Huey Long did not think it worth while to bother himself about an investigation. It wouldn’t “do the dead nigga no good.” When a Negro association sent a telegram to Governor Bilbo protesting against a lynching, Bilbo replied, “Go to hell.” Cole Blease, Governor of South Carolina, said to a leader of a mob, “I will turn you loose when charged with lynching a Negro who is accused of assault on a white woman.” On another occasion, when campaigning for election to the Senate, Blease found himself at Union, S.C., where not long before a lynching had taken place. He marked the occasion feelingly: “Whenever the Constitution comes between men and the virtue of the white women of South Carolina, I say to hell with the Constitution.”
 

“Only A Stage”

These gentlemen make “moderate” speeches about states’ rights in Congress. But that is not the language and the arguments they use to their own constituents. Let the last word be with Franklin Roosevelt, President of the United States, the great crusader for human rights against Hitler and other enemies of “democracy.” What has he to say about lynching? Zero. Exactly that. Not a word of rebuke to the filibusterers who year after year have killed the bill. And why? Because Roosevelt knows that lynching is no accidental phenomenon. It is rooted not only in the history but in the whole economic and social system of the South. These Southern politicians are not defending white “womanhood.” They are defending Southern property, power and privilege.

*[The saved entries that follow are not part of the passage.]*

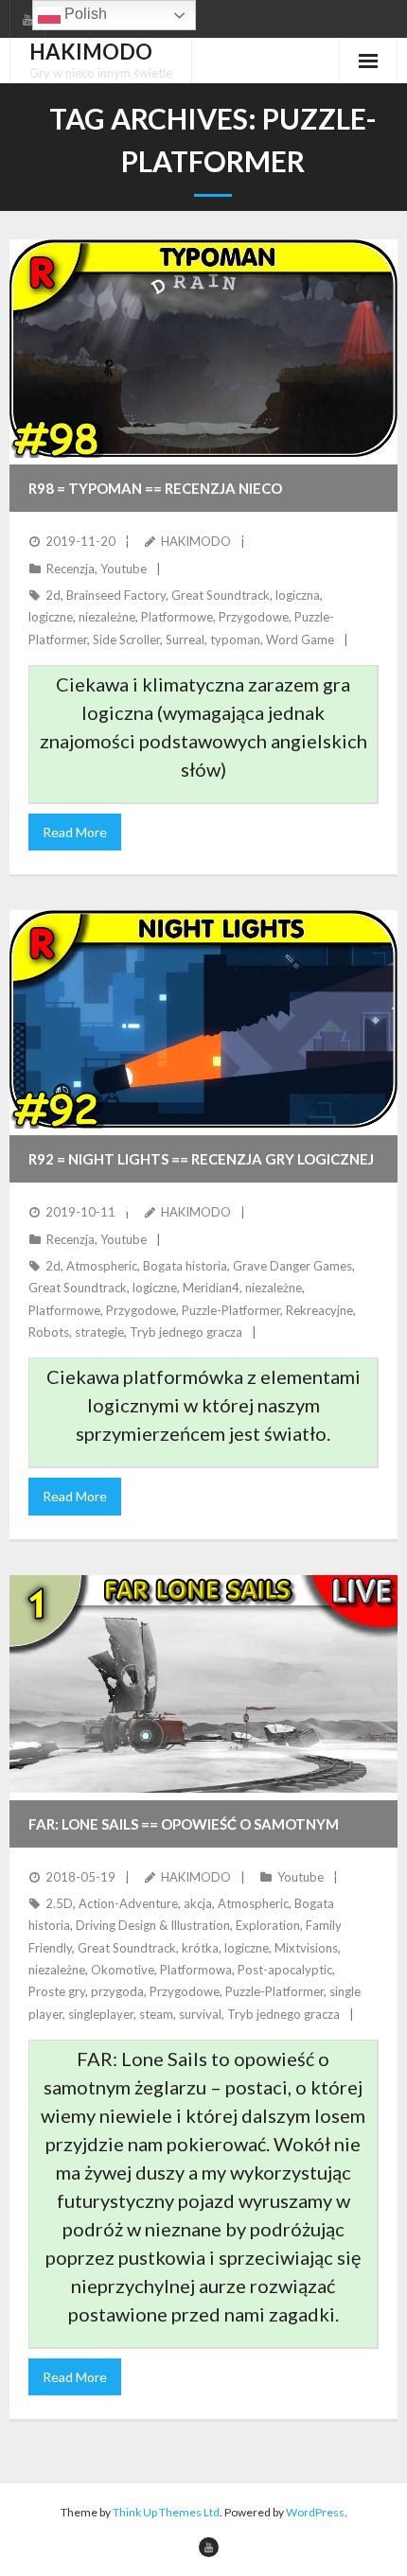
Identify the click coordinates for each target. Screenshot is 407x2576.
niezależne (107, 616)
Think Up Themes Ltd (166, 2512)
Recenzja (70, 568)
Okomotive (122, 1969)
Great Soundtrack (220, 595)
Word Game (300, 639)
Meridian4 (211, 1287)
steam (156, 2014)
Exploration (268, 1925)
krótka (200, 1947)
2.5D (59, 1903)
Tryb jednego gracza (186, 1332)
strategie (99, 1332)
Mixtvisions (306, 1947)
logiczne (50, 616)
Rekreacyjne (319, 1310)
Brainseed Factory (116, 595)
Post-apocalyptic (285, 1969)
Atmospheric (101, 1265)
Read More (75, 832)
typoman (235, 639)
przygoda (117, 1991)
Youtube (123, 568)
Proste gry (56, 1991)
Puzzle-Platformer (231, 1310)
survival (200, 2014)
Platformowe (177, 616)
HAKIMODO (196, 541)
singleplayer (100, 2014)
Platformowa (196, 1969)
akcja (198, 1903)
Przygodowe (254, 616)
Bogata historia (185, 1265)
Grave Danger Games (292, 1265)
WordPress (315, 2512)
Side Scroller (126, 639)
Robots (48, 1332)
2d (53, 595)
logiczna (297, 595)
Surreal (185, 639)
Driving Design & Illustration (153, 1925)
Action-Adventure (128, 1903)
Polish (84, 14)
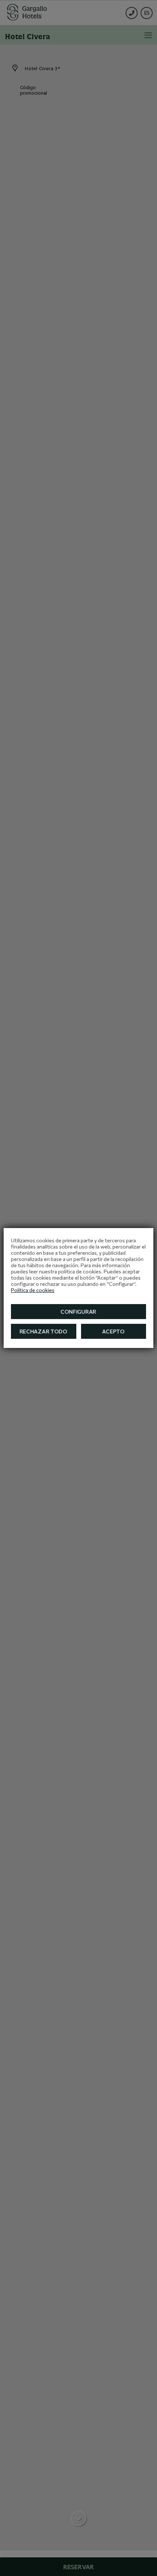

And Franklin Roosevelt is defending Southern property, power and privilege too. So that if Southern property, power and privilege need to keep this two-edged sword between black and white poor in the South, Franklin D. keeps his mouth shut. If he and his New Dealers could put an end to lynching without disrupting the social and economic bases of capitalism, they would. But first things come first. They leave lynching Where it is as a means of preserving the system. We, however, will not leave lynching where it is. We support the attack on it in Congress. But that is only a stage in the fight. It has to be torn up by the roots, and the roots are in the capitalist system.